Juan Benito Druet vient d'apprendre qu'il va peut-être changer de vie. Un rein sain l'attend dans quelques heures grâce à un mécanisme pionnier de dons pionnier que le monde envie à l'Espagne depuis 25 ans.
L'Organisation nationale des transplantations (ONT), un fleuron national, permet à l'Espagne de détenir, depuis 25 ans, le record mondial de donneurs d'organes décédés par million d'habitants : 43,4 en 2016.
En 2015, le chiffre était de 40,2 en Espagne, contre seulement 28,2 aux Etats-Unis, 28,1 en France et 10,9 en Allemagne, selon des données publiées par le Conseil de l'Europe.
L'opération de greffe dure quatre heures et demie. Les chirurgiens nettoient et préparent le rein prélevé la veille sur une patiente décédée, incisent l'abdomen du receveur sur 15 cm et greffent l'organe.

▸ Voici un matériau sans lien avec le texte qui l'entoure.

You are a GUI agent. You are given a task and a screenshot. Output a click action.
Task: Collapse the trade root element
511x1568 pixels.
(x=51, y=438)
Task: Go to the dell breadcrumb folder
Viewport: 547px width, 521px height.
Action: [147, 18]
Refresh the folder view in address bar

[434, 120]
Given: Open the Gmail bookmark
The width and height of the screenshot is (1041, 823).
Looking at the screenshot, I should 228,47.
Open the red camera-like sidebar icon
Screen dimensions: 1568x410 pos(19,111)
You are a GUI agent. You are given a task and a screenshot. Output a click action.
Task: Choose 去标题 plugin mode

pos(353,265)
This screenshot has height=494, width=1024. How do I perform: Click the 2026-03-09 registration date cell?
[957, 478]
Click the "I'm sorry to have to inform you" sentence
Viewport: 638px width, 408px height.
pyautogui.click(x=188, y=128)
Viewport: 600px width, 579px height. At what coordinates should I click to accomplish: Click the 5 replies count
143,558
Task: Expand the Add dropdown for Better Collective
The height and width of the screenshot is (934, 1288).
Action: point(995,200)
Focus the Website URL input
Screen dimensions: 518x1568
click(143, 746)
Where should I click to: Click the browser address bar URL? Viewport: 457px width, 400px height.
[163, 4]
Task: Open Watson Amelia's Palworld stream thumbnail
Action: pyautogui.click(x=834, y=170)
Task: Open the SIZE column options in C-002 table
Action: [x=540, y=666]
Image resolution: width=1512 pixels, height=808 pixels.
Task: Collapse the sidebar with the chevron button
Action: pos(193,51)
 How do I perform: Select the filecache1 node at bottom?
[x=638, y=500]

Après l'opération, les patients « commencent à reprendre du poids, aller mieux. C'est comme si on leur transfusait la vie », témoigne Rafael Matesanz, fondateur de l'ONT.
Celui-ci vante le système Espagnol centralisé et bien huilé, calqué point par point par des pays comme la Croatie ou le Portugal et qui en a inspiré bien d'autres en Europe.
Chaque hôpital a un coordinateur des greffes. Médecins ou infirmiers, souvent de spécialistes des soins intensifs, une caractéristique déterminante que l'Espagne a été la première à mettre en place, souligne le Dr. Matesanz.
Ces personnels sont les mieux à même d'identifier les patients risquant la mort cérébrale ou l'arrêt cardio-respiratoire, deux situations où les organes dits solides (reins, foie, parfois coeur, poumons, pancréas ou même intestin grêle) peuvent encore fonctionner, et donc être transplantés.
Les acceptations de dons sont aussitôt communiquées à l'ONT, qui recherche le patient le plus adéquat sur ses listes d'attente. S'il est loin, une glacière contenant l'organe est acheminée par les airs, dans le cockpit avec le pilote.
L'opération est gratuite, anonyme et ouverte seulement aux résidents en Espagne pour éviter les dérives et trafics.
« Ce qui fait la différence, c'est l'organisation du système. Ce réseau, cette centralisation, c'est la clé » de la réussite Espagnole, explique Marie-Charlotte Bouësseau, spécialiste des questions éthiques pour l'OMS à Genève.
C’est environ 10% des besoins de greffes seulement qui sont couverts au niveau mondial, affirme-t-elle, citant une estimation de l'OMS. « Cela veut dire que 90% des patients vont mourir alors qu'ils sont en liste d'attente ».
Or en Espagne, l'ONT dénombre seulement 4 à 6% de patients décédés en 2016 alors qu'ils étaient en attente d'un organe vital (foie, coeur ou poumon).
L'autre secret du modèle espagnol est la formation et la communication, souligne Rafael Matesanz. Depuis sa création en 1989, l'ONT a formé plus de 18.000 coordinateurs chargés de convaincre des proches de défunts d'accepter le principe du don.
Selon la loi espagnole, si une personne décédée n'a pas manifesté de volonté contraire de son vivant, elle est présumée donneuse d'organes. Mais les proches sont systématiquement consultés. Et « il faut avoir beaucoup d'empathie, de délicatesse, de respect », explique Belén Estébanez, coordinatrice des greffes à l'hôpital La Paz.
« S'ils doutent beaucoup, on leur demande comment était la personne, si elle était généreuse... de là, on les amène à réfléchir au don », explique Damiana Gurria, autre coordinatrice. En poste depuis dix ans, elle constate que le sujet est de mieux en mieux connu des Espagnols.
« Cela réconforte beaucoup de familles de savoir que les organes de leur fils vont vivre dans quelqu'un d'autre, que des gens vont leur être reconnaissants pour la vie », ajoute-t-elle.
C'est le cas de Ramon Garcia Castillo, qui met un point d'honneur à manger équilibré et à boire deux litres d'eau par jour depuis qu'il a un nouveau rein.
« Il faut que j'en prenne soin, d’autant qu'on me l'a donné. Je suis redevable! » déclare-t-il.